Belgaum district is the site of one of the biggest inter-state border disputes in India. The district has a sizeable Marathi and Kannada speaking population and has long been the center of a region dispute. This area came under Karnataka in 1956 when the states were reorganized and till then this area was under Bombay Presidency.

2. Haryana-Himachal Pradesh

The Parwanoo region has been in news for the border dispute between the two states. It adjoins the Panchkula district of Haryana and because of this the state has staked its claim on parts of land in Himachal Pradesh.

3. Assam-Mizoram

The boundary dispute between Assam and Mizoram is a legacy of two British era notifications of 1875 and 1933. During the British period, when Mizoram was a district of Assam called the Lushai Hills, an 1875 notification separated the Lushai Hills from the Cachar plains and the other demarcated boundary between the Lushai Hills and Manipur. While Mizoram became a state only in 1987 after years of insurgency, the state still regards the boundary drawn in 1875 as its own.

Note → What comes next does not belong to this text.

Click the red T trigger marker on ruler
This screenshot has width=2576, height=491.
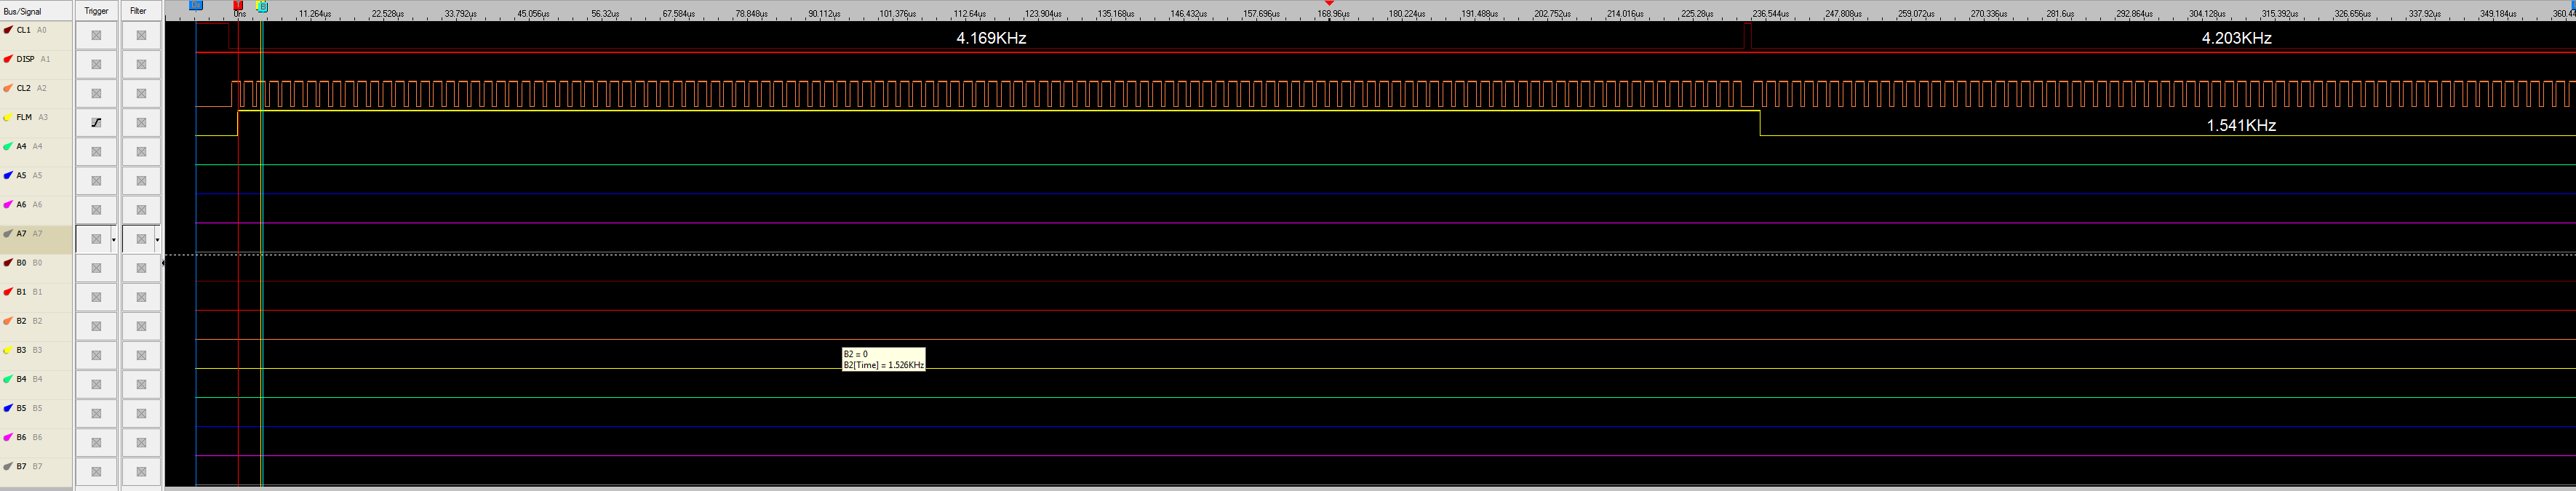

Assam, on the other hand, wants back the territory liberated from its territory in 1986 on the basis of the 1933 notification. Assam Chief Minister Himanta Biswa Sarma says he will not accept the British-era order. At the same time, Mizoram says that the 1986 agreement is not acceptable because no consultation was held with the Mizo civil society at that time.

4. Ladakh-Himachal Pradesh

Himachal and Ladakh each claim Sarchu, an area on the route between Leh and Manali. It is considered a major part of the dispute where travelers stop when traveling between the two cities. Sarchu is in between Lahaul and Spiti district of Himachal and Leh district of Ladakh.

5. Assam-Arunachal Pradesh

There is a dispute over forest areas in Arunachal and Assam. Arunachal states that the reorganization of the North Eastern states unilaterally transferred several forest areas to the plains that traditionally belonged to the hill tribal chiefs and communities of Assam. Explain that after Arunachal Pradesh attained statehood in 1987, a tripartite committee was appointed which recommended that some areas be transferred from Assam to Arunachal. However, Assam opposed it and the matter is now before the Supreme Court.

6. Assam-Meghalaya

Trouble between Assam and Meghalaya started when Meghalaya challenged the Assam Reorganization Act of 1971. Blocks I and II of Mikir Hills or the present Karbi Anglong district were given to Assam under this Act. Meghalaya contends that both these blocks were part of the erstwhile United Khasi and Jaintia Hills District when it was notified in 1835. Explain that there is a dispute between the two states on 12 points, some of which have now been settled.

7. Assam-Nagaland

The longest running border dispute in the North East is between Assam and Nagaland, which started soon after Nagaland became a state in 1963. The Nagaland State Act of 1962 defined the boundaries of the state as per the 1925 notification when the Naga Hills and Tuensang Area (NHTA) were integrated into a new administrative unit. Nagaland, however, does not accept the boundary delineation.

And it has demanded that the new state should also include all Naga-dominated areas in North Cachar and Nagaon districts. Since Nagaland does not accept its notified boundaries, tensions arise between Assam and Nagaland and there is frequent violence.